I’m sorry Tottenham Hotspur but, no, not on my watch. This is completely unacceptable behaviour. You cannot be found to be selling a framed bit of goal net for 60 quid from the 2023-24 season when you did not win anything during that time.
Look, I am being cruel to be kind. The tradition of cutting the net and draping it around you is something done when a team wins a trophy. Until that day comes at Tottenham, recycle the goal nets or give them away.
If you have a garden and you are a Newcastle United fan, then why do you not already have a Geordie gnome keeping guard?
He is even showing that stereotypical north-east grit by wearing shorts. It would be more true to life if he had his top off though, wouldn’t it? A bit more like those Newcastle fans who grace our screens every now and then, unfazed by the coldest gales.
A year ago, Aston Villa fans didn’t just hope for Champions League football when making their end-of-year wishes. One Villa fan out there hoped for new car mats. And this year, that dream will also come true.
No car is complete without these sort of customised floor coverings. Wiping your feet on your club’s badge probably feels weird at first, but just go with it because you are gonna be the cool parent on the school run. That’s if anyone notices, or cares as much as you. But what does it matter? Villa are flying again and you, my friend, are motoring.
Picture this. You support Nottingham Forest. You are leaving the City Ground on a cold winter’s night. It is dark and you can barely see. Then you remember that for Christmas, one of the kids got you this nifty keyring that lights up. The light guides you home just like Coldplay told you it would.
And there is plenty more where this crest keyring came from. There’s one of the European Cup, too. And the Forest shirt.
It is not just Premier League clubs who are selling gnomes and bowls. I knew that our friends at Wrexham would have some intriguing bits on sale.
Are you a dyed-in-the-wool fan of Hollywood’s favourite Welsh club if you don’t have a customised tape measure in your shed?

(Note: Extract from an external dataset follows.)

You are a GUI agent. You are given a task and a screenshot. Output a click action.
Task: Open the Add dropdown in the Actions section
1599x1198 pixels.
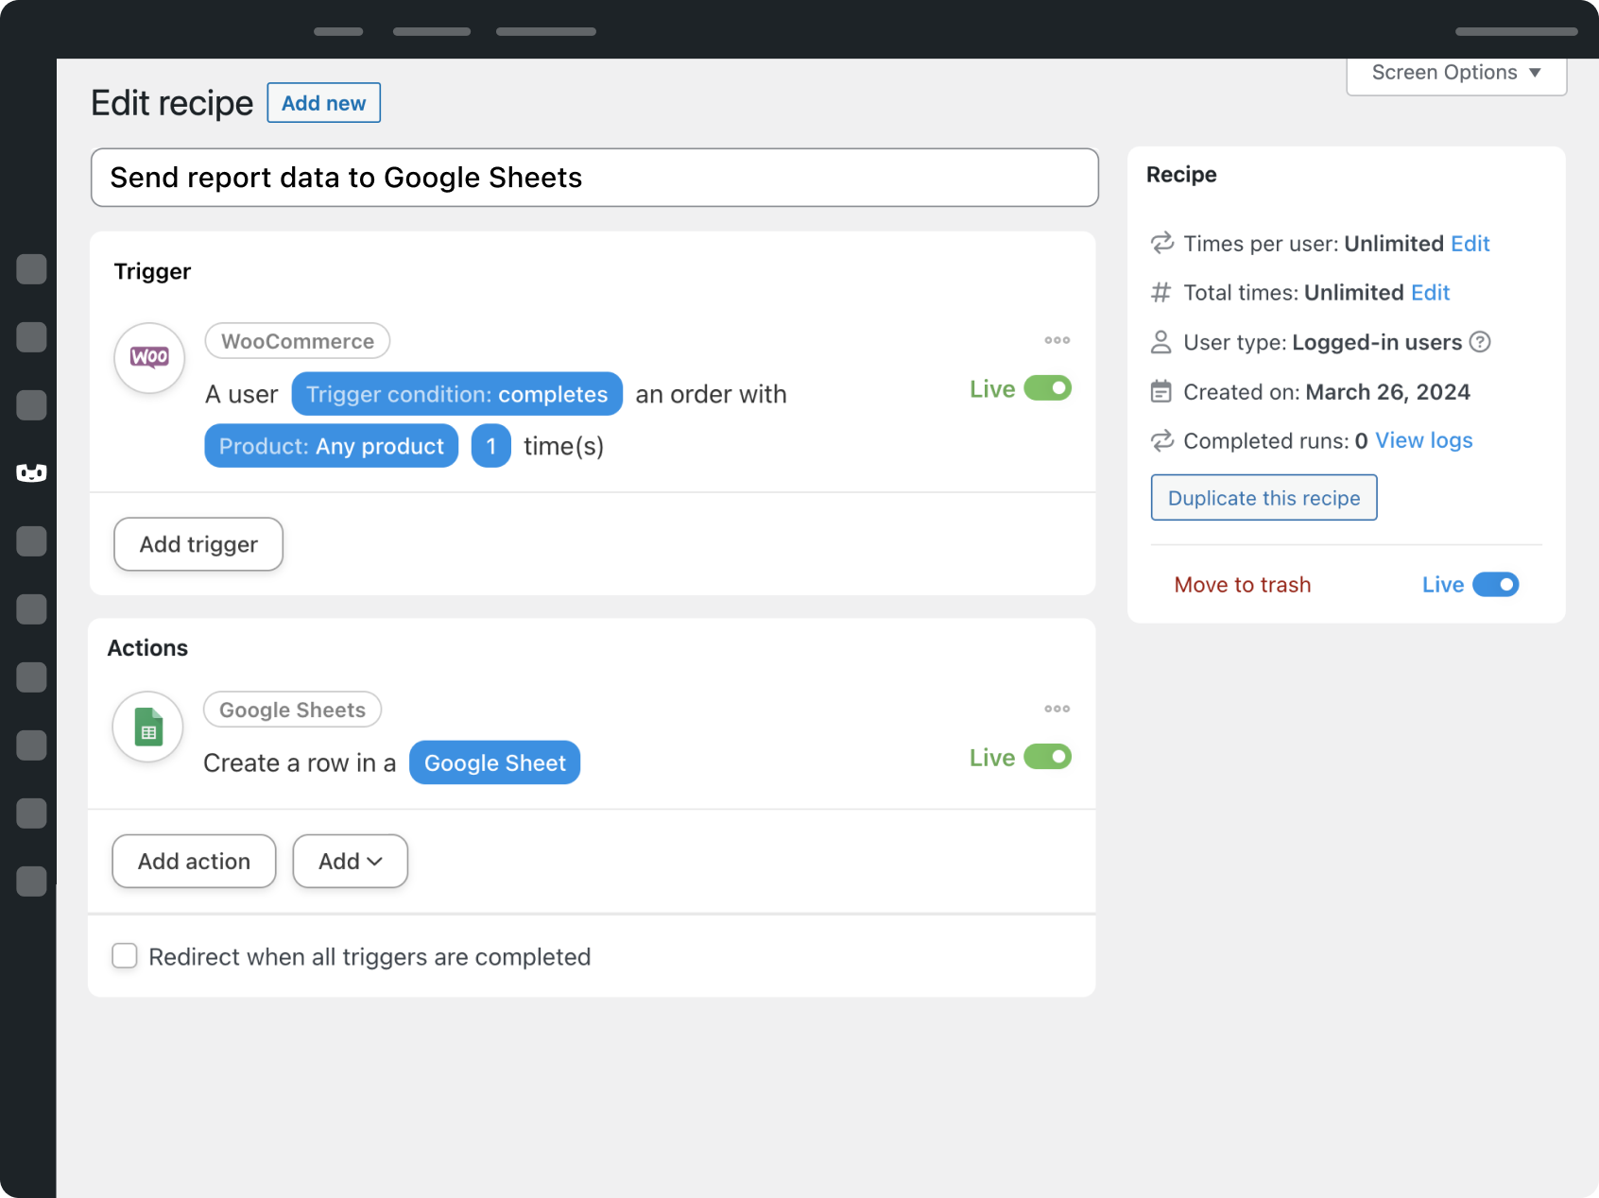(350, 861)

I wonder if Channing Tatum picked one up during his recent trip to the Racecourse Ground?
Off to Scotland now, and Celtic fans can buy a virtual plot of Celtic Park. But do they want to?

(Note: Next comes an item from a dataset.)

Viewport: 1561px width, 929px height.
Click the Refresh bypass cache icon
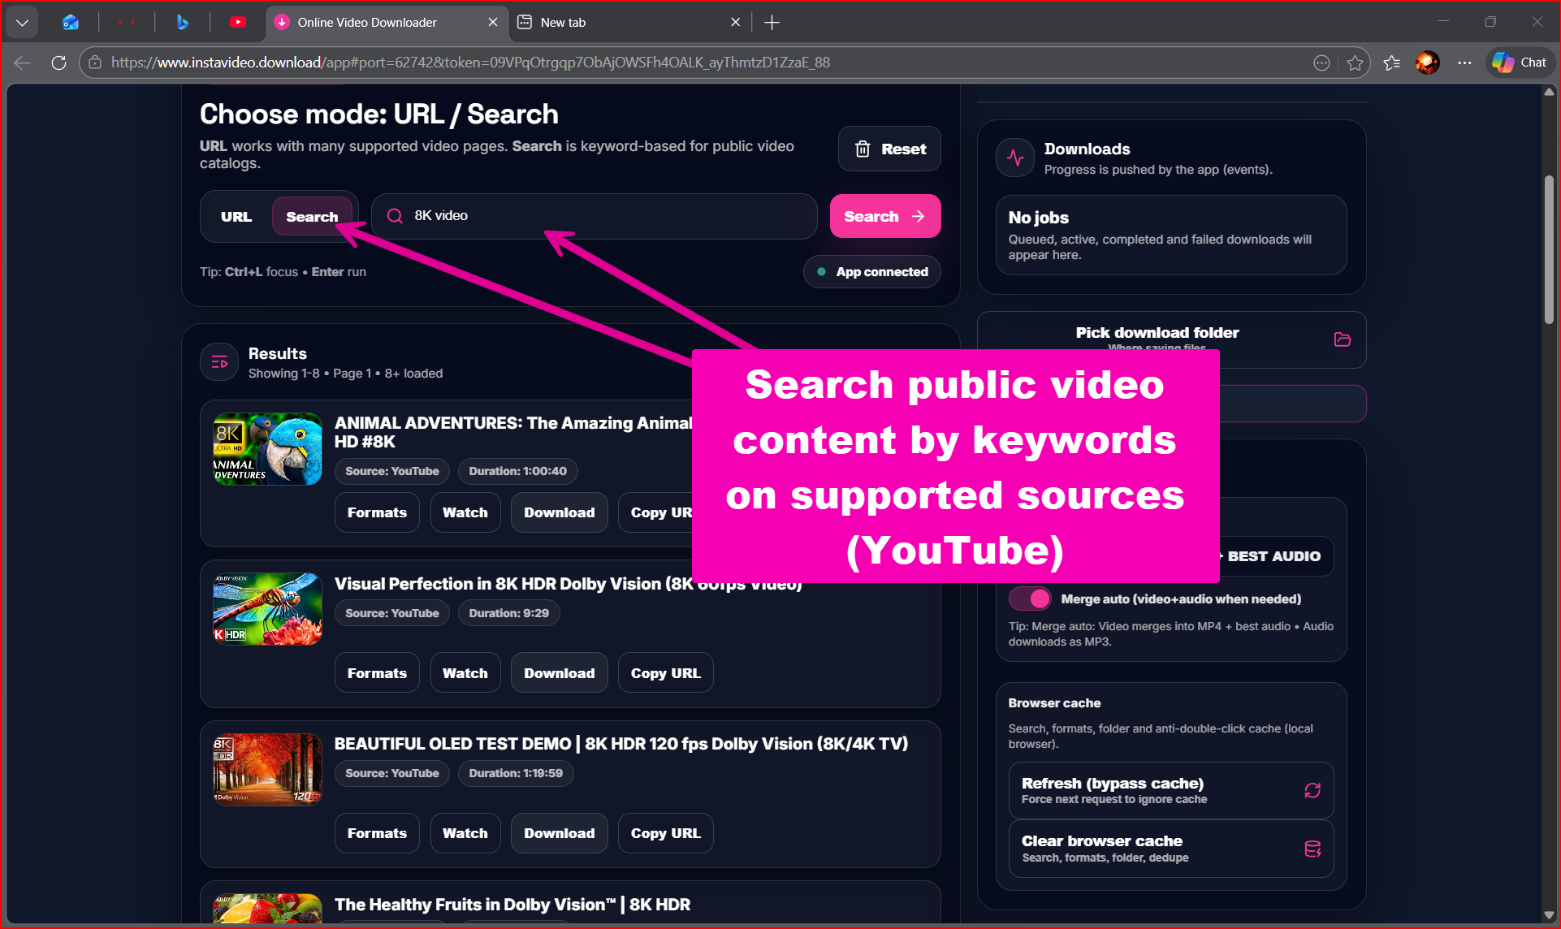[1312, 789]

Having partnered with Sportli, who specialise in selling digital plots, Celtic have offered fans the chance of becoming owners of a ‘Piece of Paradise’. A donation from each purchase, which costs £29.99, will be donated to the club’s foundation.
However, it reminds me of buying a star for someone. Nobody can name a star or own one — I’m sorry, but they just can’t. This feels similar, particularly given the one-year ownership lease.
Meanwhile, over at Ibrox and Rangers have been selling rubber ducks — and selling them so well that they are now all out of ducks. Maybe someone is trying to get them in a row after Rangers’ painful defeat to Glasgow neighbours Celtic in the Scottish League Cup final on penalties at the weekend.
We know that Barcelona are doing everything they can to get Dani Olmo registered in January, but I didn’t think shifting diamonds like Del Boy would be one of them.
Yes, that’s right… Barcelona fans can buy a 0.5 carat diamond made from the carbon in the grass at the Spotify Camp Nou. I’m not 100 per cent sure how these are made, but there are 1,957 diamonds available and priced at £2,550 each. Oh, and let’s not forget each one comes with its own non-fungible token (NFT). That will be a key selling point in the year 2024, I’m sure.
If a 0.5-carat diamond isn’t enough for you, then Barcelona also have one-carat diamonds for sale. There are 57 up for grabs, costing €15,000 a piece.
What are Real Madrid selling? Bernabeu stadium grass from the 2021-22 season, of course. For £45, you can have your own pieces of what I can only presume is now dead grass given the plastic box they come in.
Back to England, and Bournemouth are really letting us all know they are a south-coast club with loads of nice beaches nearby thanks to the windbreaker they’re flogging.
Their pop-up beach shelter is on sale for £45 and would help keep your sandwiches safe from the sand. It can’t get more British than this, can it?
If you’re after a last-minute club-branded festive gift, consider yourself prepared.